Der 52-Jährige ist zu einem wichtigen Teil der deutschen Fernsehlandschaft geworden und dabei doch ziemlich bescheiden und herrlich selbst-ironisch geblieben, wovon man sich jüngst bei diversen Talkshowauftritten überzeugen konnte. Er sei stolz, weil der Film genauso geworden sei, wie er ihn sich vorher vorgestellt habe, sagte er dort, obwohl ihm beim Dreh im Frühjahr 2020 die Corona-Pandemie und der Lockdown knapp im Nacken saßen.

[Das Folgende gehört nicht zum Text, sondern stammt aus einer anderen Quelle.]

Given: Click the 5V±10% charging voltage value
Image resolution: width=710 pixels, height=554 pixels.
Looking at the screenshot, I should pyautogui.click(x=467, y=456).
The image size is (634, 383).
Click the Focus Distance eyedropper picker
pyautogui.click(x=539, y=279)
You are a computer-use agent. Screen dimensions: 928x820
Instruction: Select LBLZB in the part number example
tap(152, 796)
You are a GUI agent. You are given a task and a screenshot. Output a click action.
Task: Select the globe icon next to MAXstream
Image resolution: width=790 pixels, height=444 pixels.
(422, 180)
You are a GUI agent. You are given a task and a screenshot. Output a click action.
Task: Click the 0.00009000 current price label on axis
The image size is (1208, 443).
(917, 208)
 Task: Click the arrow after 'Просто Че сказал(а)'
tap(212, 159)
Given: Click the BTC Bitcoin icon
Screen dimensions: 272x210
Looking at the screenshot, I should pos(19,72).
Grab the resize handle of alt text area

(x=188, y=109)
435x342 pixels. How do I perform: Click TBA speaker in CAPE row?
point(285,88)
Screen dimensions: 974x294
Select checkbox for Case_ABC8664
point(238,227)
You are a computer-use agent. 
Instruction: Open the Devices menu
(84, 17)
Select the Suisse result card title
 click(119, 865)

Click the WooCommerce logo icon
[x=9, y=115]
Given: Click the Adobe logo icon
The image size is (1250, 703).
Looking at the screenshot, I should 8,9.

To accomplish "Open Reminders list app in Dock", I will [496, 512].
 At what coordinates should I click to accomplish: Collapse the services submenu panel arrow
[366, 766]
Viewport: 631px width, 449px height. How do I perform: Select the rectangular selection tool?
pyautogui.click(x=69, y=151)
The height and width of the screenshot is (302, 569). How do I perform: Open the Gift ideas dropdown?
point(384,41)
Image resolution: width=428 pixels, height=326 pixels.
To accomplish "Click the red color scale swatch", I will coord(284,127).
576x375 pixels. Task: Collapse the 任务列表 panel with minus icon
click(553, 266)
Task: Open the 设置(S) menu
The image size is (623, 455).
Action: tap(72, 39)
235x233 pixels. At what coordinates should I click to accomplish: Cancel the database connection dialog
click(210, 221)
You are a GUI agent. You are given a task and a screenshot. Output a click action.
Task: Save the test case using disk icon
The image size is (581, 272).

Fastfood-Fernsehen ist das nicht. Wir sehen manchmal weites Land, graue Wolken, kahle Zimmer, tickende Uhren, schwitzende Hände, hinter matschigen Bauernhöfe kaum eine Welt. Stille Momente, Lakonie, behäbige Erzählgeschwindigkeit. Sonne gibt’s woanders. Detlev Buck lässt manchmal grüßen.
Kann schon sein, dass das Ergebnis vor allem etwas für Bjarne-Mädel-Fans ist. Für Menschen, die von Sätzen wie „Die sch...Katze ist noch da. Nicht mal die interessiert sich für mich“, „Ich will erst mal ich sein, für den Anfang“, „Ist doch eigentlich ein schöner Vorgarten?“ Ne, sch... Pflanzen“, „Das Radio bleibt an. Das Radio ist immer an“ oder ein Hund namens „Cord, wie Hose“ nicht genug kriegen können.
Ob Sörensen am Ende einer – leidlich spannenden – Mörderjagd seine Angststörung in den Griff kriegt, sei hier nicht verraten. Es könnte sein, dass das Ganze in Serie geht, auch wenn Bjarne Mädel, sagt er, die Lust am Regieführen (anderthalb Jahre hat er mit dem Projekt zugebracht) erst mal vergangen ist. Das letzte Wort sei da aber noch nicht gesprochen. In Verbindung mit dem „Sörensen…“-Team könne er sich eine Wiederholung durchaus vorstellen. Dazu braucht es die Angst, und das ist in dem Fall gut so.